Oö. Volksblatt: „Stehsätze“ (von Herbert SCHICHO)
Ausgabe vom 18. November 2021
Linz (OTS) – Budgetbeschlüsse sind mit die wichtigsten Beschlüsse, die ein Hohes Haus zu fällen hat. Insofern sollten die Budgetdebatten zu den Highlights des parlamentarischen Jahreskreises zählen. Aber leider findet statt einer spannenden Diskussion mit rhetorischen Bonmots alle Jahre wieder dieselbe Aufführung statt. Die Opposition kritisiert alles und die Regierung muss das Zahlenwerk verteidigen. Obwohl es manchmal schwer fällt, die oppositionellen Argumente ernst zu nehmen. So ist es relativ unsinnig zu erklären, dass sich die arbeitenden Menschen die Steuerreform selbst zahlen würden.
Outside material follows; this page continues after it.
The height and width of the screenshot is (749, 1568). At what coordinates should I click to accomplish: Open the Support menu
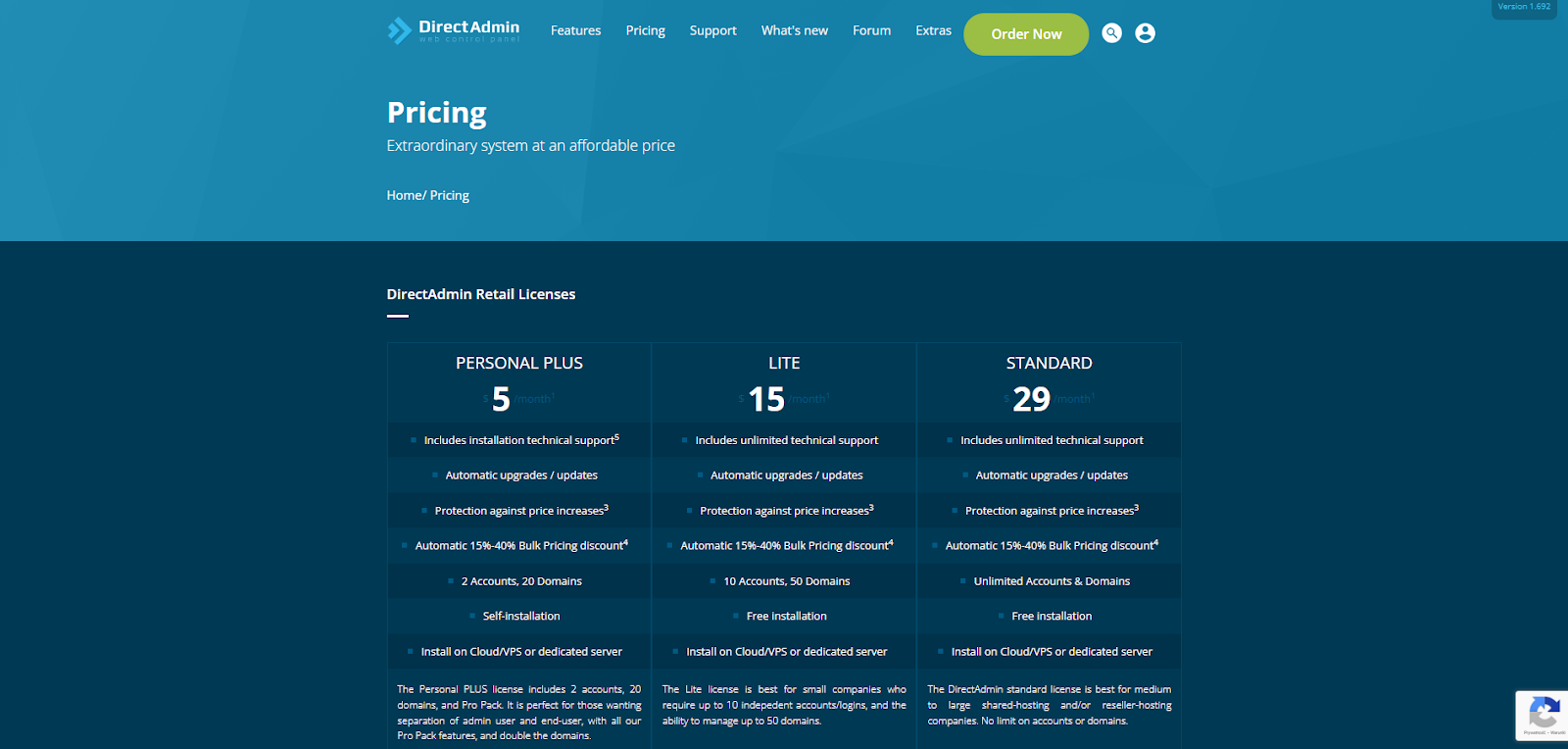coord(712,30)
Mit diesem Argument versucht die Opposition heuer, die ökosoziale Steuerreform madig zu reden. Da gibt es gleich mehrere Denkfehler:
Erstens kommen alle Ausgaben des Staates naturgemäß vom Steuerzahler. Also auch die Straßen, Schulen und Richter zahlen sich die „arbeitenden Menschen“ selbst. Zweitens wird mir Steuerzahler dadurch künftig weniger weggenommen, ich zahle es also eben nicht. Und drittens ist es eine echte Chuzpe, wenn man auf der einen Seite diese Entlastungen herunterredet und zur Selbstverständlichkeit erklärt und auf der anderen Seite bringen SPÖ, FPÖ und Neos Anträge ein, die Milliarden kosten würden – unterm Strich: Das kann sich nicht ausgehen.